Computer Vision and OCR with Python

#python #computerscience

Making the computer have eyes is no easy task. Yes, you can grab a webcam feed but that doesn't mean the computer can parse what it's looking at.

Recent developments did push the field forward. With Deep Learning technology they can now do basic observations of different objects in many different positions.

So if you don't know anything about deep learning or neural networks, how do you get started in the field of computer vision?

Of course you cannot started with the most complicated concepts and work your way backwards. You have to start at the basics.

At the most basic level, you can do pattern recognition. To reduce complexity, I recommend starting out by learning Python as opposed to C++.

Character recognition (OCR) is a very basic task of Computer Vision.

OCR with Tesseract

We can recognize basic characters (a,b,c) from an image. This is named "Optical Character Recognition". Tesseract is a free OCR engine.
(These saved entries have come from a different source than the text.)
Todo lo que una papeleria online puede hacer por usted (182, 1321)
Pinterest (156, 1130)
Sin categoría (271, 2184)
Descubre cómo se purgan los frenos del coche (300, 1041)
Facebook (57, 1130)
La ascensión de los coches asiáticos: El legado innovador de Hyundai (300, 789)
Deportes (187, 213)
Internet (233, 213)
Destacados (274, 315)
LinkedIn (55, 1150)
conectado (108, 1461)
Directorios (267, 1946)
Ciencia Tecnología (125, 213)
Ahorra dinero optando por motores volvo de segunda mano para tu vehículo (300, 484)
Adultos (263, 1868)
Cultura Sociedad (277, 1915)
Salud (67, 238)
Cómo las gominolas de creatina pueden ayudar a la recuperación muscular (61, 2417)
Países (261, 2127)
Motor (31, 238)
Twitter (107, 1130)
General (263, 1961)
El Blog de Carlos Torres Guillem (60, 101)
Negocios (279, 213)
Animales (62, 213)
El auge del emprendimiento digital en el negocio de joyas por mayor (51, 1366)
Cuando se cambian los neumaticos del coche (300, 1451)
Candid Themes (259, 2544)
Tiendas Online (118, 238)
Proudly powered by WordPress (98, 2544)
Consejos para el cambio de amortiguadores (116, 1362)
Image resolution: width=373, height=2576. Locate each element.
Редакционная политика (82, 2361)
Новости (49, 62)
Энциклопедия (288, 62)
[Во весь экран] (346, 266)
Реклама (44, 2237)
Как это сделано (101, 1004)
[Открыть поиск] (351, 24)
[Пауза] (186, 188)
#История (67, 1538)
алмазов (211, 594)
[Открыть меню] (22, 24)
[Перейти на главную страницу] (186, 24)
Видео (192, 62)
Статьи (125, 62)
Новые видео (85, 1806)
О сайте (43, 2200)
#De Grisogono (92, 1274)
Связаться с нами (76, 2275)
apt-get install tesseract-ocr

In the terminal you can do:

tesseract example.png output.txt
cat output.txt

where example.png is this image:

OCR with Python

You can use Python to interact with Tesseract. Install the modules pillow and pytesseract

pip install Pillow
pip install pytesseract

Then you can run this code which will translate the text on the image to text in the terminal:

#!/usr/bin/python3
from PIL import Image
import pytesseract

def ocr_core(filename):
    text = pytesseract.image_to_string(Image.open(filename))
    return text

print(ocr_core('example.png'))

This is a very basic example of computer vision. There's a lot more you can do using all kinds of techniques. However, I think that any introduction to a field should be as simple as possible.